Über die Frage nach dem Schauwert der Bilder kommt man dem Film also in keiner Weise bei, weil er schlicht und ergreifend keine Schauwerte vorzuzeigen hat. Stattdessen macht er etwas anderes, was absolut grenzwertig ist. Der naiv vorgetragene Kommentar Mansfields, der zu gewissen Teilen gar nicht von ihr stammt, inszeniert sie selbst als harmlose Schönheit von schlichtem Gemüt, die bei Männern Beschützerinstinkte wecken soll. So zeigt sie sich aufgrund der scheinbar vorgefundenen europäischen Freizügigkeit nicht nur „schockiert“, sie gibt auch schlichteste Selbstverständlichkeiten über historische und geografische Gegebenheiten zum Besten, wenn sie beispielsweise auf die Länge der Seine hinweist. Ihre Überraschung angesichts der Tatsache, dass der Fluss nicht nur in Paris existiert erzeugt den naiven Charakter ihrer Aussage. Sie erscheint als harmlose Frau, die selbst ein bisschen erotische Ikone spielen darf – das ist ihr selbst erarbeitetes Image aus der Vergangenheit -, aber im Grunde genommen kontrollierbar ist. Es entsteht das Bild einer gezähmten Schönheit, die sich mit heterosexueller Natur in ein klassisches Familienbild der 1950er Jahre einordnet. Nicht umsonst wird sie später im Film per Kommentar noch als Hausfrau und Mutter gefeiert. Ausgehend von diesem Weltbild ändert sich natürlich der Blick auf die Szenerien des Films. Denn auf einmal sind die eigentlich harmlosen Aufnahmen durchaus sensationell und erschreckend, weil sie sich von diesem Weltbild abheben.
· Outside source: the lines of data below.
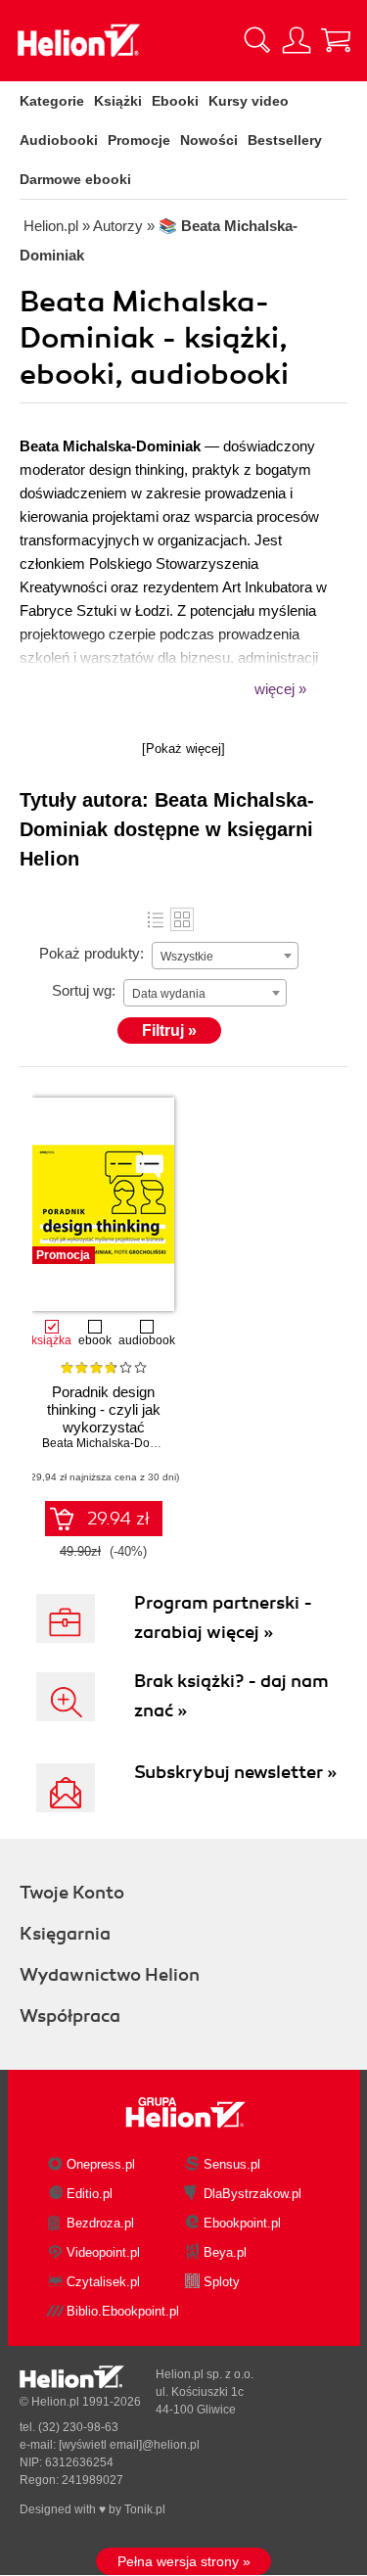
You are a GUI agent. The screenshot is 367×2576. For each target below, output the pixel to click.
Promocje (139, 140)
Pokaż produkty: (91, 953)
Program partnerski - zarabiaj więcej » (223, 1617)
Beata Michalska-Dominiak (113, 1443)
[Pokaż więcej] (183, 748)
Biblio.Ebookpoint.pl (123, 2311)
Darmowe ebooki (75, 179)
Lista (155, 919)
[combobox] (225, 955)
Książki (118, 101)
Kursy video (248, 101)
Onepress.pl (101, 2164)
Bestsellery (285, 140)
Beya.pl (225, 2252)
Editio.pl (90, 2193)
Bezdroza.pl (100, 2223)
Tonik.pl (144, 2509)
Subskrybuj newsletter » (235, 1772)
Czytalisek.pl (103, 2281)
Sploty (222, 2281)
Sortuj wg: (83, 990)
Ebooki (175, 101)
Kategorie (52, 101)
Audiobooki (59, 140)
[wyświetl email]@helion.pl (129, 2445)
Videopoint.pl (103, 2252)
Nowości (209, 140)
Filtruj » (169, 1030)
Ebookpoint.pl (242, 2223)
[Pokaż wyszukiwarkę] (257, 40)
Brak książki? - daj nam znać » (231, 1695)
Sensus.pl (232, 2164)
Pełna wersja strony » (184, 2561)
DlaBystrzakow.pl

Alles was nicht hineinpasst, wird mit neckisch vorgetragener Entrüstung kommentiert. Da gibt es die Frau, die sich gegen das plumpe Anbaggern eines Mannes zur Wehr setzt, um sich hinter der nächsten Straßenecke als Lesbe zu outen. Und der Kommentar setzt auf Überraschung mit dem Tenor eines „Na sowas aber auch“. Diese Strategie durchzieht den ganzen Film und stellt auch Schwule und Transvestiten in das gleiche Licht.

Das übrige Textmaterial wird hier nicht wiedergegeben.